[SOLVED] Configurating cluster networks with Ceph

ph0x

Renowned Member
Jul 5, 2020
1,327
224
73
/dev/null
Hi everyone!
I recently read a lot of stuff about hyperconverged PVE/Ceph clusters and now struggle to see the forest through all the trees. ;-)
I (plan to) have a three node Proxmox cluster with 4 NICs in each node (2x 1Gbe, 2x 10 Gbe) and would like to have some advice on which NIC should be dedicated to which service.
The first one is easy: one 1 Gbe for corosync, maybe with a fallback on one 10 Gbe NIC (which is connected to another switch)
Next, I would dedicate one 10 Gbe for VM traffic to the LAN
And last, I would dedicate the other two NICs for Ceph, one external and one cluster network.
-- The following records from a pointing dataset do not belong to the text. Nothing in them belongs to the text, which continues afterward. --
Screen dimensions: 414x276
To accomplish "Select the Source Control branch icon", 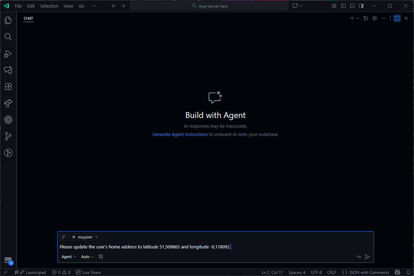I will tap(8, 136).
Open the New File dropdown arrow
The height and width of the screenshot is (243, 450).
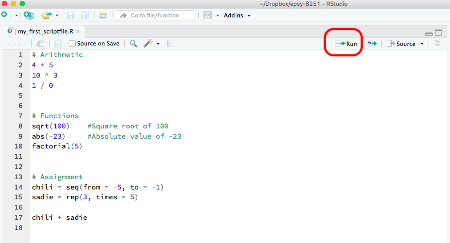tap(16, 15)
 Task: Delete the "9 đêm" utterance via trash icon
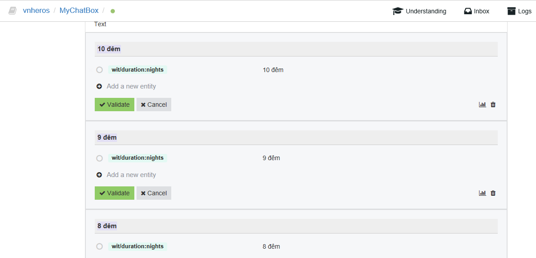[x=493, y=193]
Now, does this make sense? If so, would the 10 Gbe NIC become dedicated either for the external or for the cluster network? Would an active/backup bond between those two NICs maybe make more sense, given that they are connected to two different switches?
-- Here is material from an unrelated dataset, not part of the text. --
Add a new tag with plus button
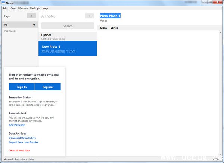This screenshot has height=163, width=224. click(x=31, y=16)
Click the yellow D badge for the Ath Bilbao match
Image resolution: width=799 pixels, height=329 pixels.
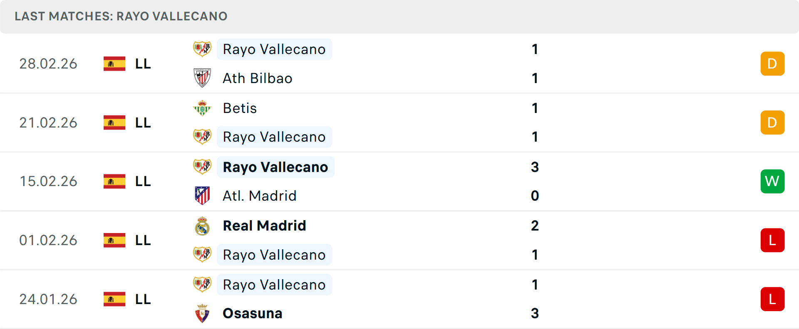772,64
I appreciate any input and also further reading material. :)

Regards
Marco
 
Last edited:
You want more ports in your servers. 2x 10 GbE (or better) for Ceph, 10 or 1 GbE for VM/CT and 2x 1 GbE for Corosync and mgmt. And some extra for backup / migrations if needed.
 
Please keep in mind that this is a home setup.
The boards are what they are, I just want to get the optimal configuration out of it.
Plus, I'm not very far from your recommendation. GUI managenent will be done via vlan, OOB managenent will be done via IPMI.
So, which one of the ceph networks has to be the 10 Gbe? External or cluster?

Best regards
Marco
 
Okay, thanks for the image, that clears things up.
Will make up my mind about a solution, probably some VLAN on the public network.
 
This is my solution for documentation purposes:

2x 10 GbE form a roundrobin bond and ceph gets two VLANs for public and cluster communication in it.
Another bond, active-backup this time, is formed out of said roundrobin bond and another 1 GbE NIC.
Corosync will run over the second 1 GbE interface and have a separate fallback VLAN in the 10 GbE bond.
This way I don't need another NIC, Corosync is redundant, Ceph utilizes the maximum my hardware can provide and still has a fallback in case the 10 GbE switch dies.

A post on the Ceph mailing list also suggests a bond rather than separate links, so I will give this a try.